### TEXT EXCERPT
---

By Brandon Stahl, Duluth News Tribune, Minn.
Dec. 26–A typical day for Andrew Lawrence seems to be a pretty simple one. The 18-year-old said it usually consists of him sleeping until the early afternoon, playing video games at his apartment, and then going to work as a cook at a Superior restaurant. About once or twice a week, he goes to visit his parents about a mile away and do laundry.
It’s a far cry from his life just over a year ago, when he was facing charges that in July 2010 he broke into a Superior woman’s home, held a weapon to her throat, and raped her.
Those charges were dropped by the Douglas County Attorney’s office on Dec. 11, 2010, after DNA evidence found at the woman’s house didn’t match Lawrence.
The alleged victim maintained that Lawrence was still responsible for the rape and that the charges should not have been dropped.

---

### GIVEN RECORDS
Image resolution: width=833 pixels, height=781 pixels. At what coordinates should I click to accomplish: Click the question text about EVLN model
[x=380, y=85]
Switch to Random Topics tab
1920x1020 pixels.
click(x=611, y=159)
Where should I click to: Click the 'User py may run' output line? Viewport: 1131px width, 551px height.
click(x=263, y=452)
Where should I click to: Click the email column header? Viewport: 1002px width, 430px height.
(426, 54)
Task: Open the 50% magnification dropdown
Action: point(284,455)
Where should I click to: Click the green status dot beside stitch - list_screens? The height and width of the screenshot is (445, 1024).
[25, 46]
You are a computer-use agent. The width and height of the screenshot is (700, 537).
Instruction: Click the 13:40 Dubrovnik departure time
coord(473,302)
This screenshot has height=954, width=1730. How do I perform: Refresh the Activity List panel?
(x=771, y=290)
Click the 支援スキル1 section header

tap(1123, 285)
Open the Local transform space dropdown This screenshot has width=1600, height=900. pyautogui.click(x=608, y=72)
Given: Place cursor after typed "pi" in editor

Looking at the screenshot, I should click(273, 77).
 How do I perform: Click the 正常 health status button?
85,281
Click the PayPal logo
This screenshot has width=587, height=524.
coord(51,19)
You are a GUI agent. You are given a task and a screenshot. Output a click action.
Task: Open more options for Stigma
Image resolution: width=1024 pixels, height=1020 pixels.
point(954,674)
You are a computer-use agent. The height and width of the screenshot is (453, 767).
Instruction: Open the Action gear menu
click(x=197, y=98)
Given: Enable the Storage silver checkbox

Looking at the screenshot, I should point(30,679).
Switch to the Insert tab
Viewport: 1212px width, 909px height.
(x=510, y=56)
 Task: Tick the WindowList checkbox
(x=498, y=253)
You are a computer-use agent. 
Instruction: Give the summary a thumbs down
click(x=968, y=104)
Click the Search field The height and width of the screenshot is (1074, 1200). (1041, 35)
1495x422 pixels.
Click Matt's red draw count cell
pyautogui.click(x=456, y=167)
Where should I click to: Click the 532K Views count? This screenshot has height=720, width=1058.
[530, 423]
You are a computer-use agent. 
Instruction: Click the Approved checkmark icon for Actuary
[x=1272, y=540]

---

Rewrite the news article about Andrew Lawrence from the words "By Brandon Stahl, Duluth" through the words "and raped her.", replacing "video games" with "board games". The material isn't needed for this work.

By Brandon Stahl, Duluth News Tribune, Minn.
Dec. 26–A typical day for Andrew Lawrence seems to be a pretty simple one. The 18-year-old said it usually consists of him sleeping until the early afternoon, playing board games at his apartment, and then going to work as a cook at a Superior restaurant. About once or twice a week, he goes to visit his parents about a mile away and do laundry.
It’s a far cry from his life just over a year ago, when he was facing charges that in July 2010 he broke into a Superior woman’s home, held a weapon to her throat, and raped her.